Cell Phone Addiction Driven By Impulsivity, Materialism: Study

The urges that drive cell phone and instant messaging addiction may be the same as those driving shopping addiction, a small new study suggests.

Baylor University and Seton Hall University researchers found that materialism and impulsiveness lie behind compulsive cell-phone use and instant messaging tendencies. Their findings are published in the Journal of Behavioral Addictions.

Although cell phone addiction can be hard to define and is not yet defined in the DSM, experts say it is most often characterized by feelings of withdrawal if you don't have it, compulsive checking of the phone, and using it to feel good.

"At first glance, one might have the tendency to dismiss such aberrant cell phone use as merely youthful nonsense -- a passing fad," study researcher James Roberts, Ph.D., a professor of marketing at Baylor University, said in a statement. "But an emerging body of literature has given increasing credence to cell phone addiction and similar behavioral addictions."

The study is based on questionnaire results from 191 college students.
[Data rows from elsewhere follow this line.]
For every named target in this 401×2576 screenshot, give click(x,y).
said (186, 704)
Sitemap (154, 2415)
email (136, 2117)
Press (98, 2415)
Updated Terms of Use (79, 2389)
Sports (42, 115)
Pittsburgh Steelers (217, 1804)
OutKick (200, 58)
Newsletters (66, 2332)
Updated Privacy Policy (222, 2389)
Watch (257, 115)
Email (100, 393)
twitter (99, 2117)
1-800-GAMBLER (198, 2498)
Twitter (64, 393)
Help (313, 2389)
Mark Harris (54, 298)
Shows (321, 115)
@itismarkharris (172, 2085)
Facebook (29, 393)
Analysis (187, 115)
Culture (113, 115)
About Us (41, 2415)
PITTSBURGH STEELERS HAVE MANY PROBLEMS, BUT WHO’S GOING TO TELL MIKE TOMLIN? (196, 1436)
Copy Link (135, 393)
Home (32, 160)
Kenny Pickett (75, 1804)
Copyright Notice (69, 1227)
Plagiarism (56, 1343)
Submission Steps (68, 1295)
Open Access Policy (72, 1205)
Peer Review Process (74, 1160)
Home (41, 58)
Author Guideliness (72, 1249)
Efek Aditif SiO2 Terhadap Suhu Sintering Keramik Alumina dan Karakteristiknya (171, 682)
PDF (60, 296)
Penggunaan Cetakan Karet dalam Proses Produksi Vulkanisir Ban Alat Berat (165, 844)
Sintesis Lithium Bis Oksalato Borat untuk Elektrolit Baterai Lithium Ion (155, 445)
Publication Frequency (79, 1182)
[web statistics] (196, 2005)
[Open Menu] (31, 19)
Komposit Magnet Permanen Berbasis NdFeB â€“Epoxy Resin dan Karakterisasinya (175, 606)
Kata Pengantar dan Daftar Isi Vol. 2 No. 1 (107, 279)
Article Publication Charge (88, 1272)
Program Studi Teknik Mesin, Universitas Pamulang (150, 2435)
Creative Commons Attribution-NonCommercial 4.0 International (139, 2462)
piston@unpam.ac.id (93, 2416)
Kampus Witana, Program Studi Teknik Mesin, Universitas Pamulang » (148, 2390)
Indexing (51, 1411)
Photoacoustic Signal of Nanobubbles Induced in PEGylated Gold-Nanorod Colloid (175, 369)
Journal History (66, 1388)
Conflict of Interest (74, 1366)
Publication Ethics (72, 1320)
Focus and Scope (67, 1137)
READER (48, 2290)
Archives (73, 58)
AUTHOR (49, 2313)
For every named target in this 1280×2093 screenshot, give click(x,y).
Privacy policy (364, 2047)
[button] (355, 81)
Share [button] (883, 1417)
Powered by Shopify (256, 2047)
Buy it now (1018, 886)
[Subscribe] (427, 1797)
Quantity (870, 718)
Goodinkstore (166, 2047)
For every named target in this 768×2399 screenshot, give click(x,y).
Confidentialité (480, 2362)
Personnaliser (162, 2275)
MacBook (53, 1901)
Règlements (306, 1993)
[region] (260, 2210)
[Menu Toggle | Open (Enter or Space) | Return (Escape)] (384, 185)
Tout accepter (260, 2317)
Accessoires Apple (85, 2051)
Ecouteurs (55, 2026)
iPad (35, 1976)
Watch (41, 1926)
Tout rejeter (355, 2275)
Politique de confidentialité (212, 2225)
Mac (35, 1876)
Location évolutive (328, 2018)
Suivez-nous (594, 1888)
The questionnaires were meant to assess the students' levels of impulsivity and materialism, as well as possible addiction to instant messaging and cell-phone use, using a metric called the Mobile Phone and Instant Messaging Addictive Tendencies Scale.

The researchers found a relationship between levels of impulsivity and materialism, and how likely the students were to express dependence on instant messaging or cell-phone use.

"However, researchers must be aware that one's addiction may not simply be to the cell phone, but to a particular activity or function of the cell phone," they wrote in the study. "The emergence of multi-function smart phones requires that research must dig beneath the technology being used to the activities that draw the user to the particular technology."

According to a recent study, Americans check their phones once an hour -- at least -- and nearly three out of four said that losing their phone would make them feel "panicked."

The fear of being out of contact with someone via mobile phone is called "nomophobia." A TIME magazine poll released earlier this year of people around the world showed that 84 percent of people don't think they could be separated from their phones for just one day.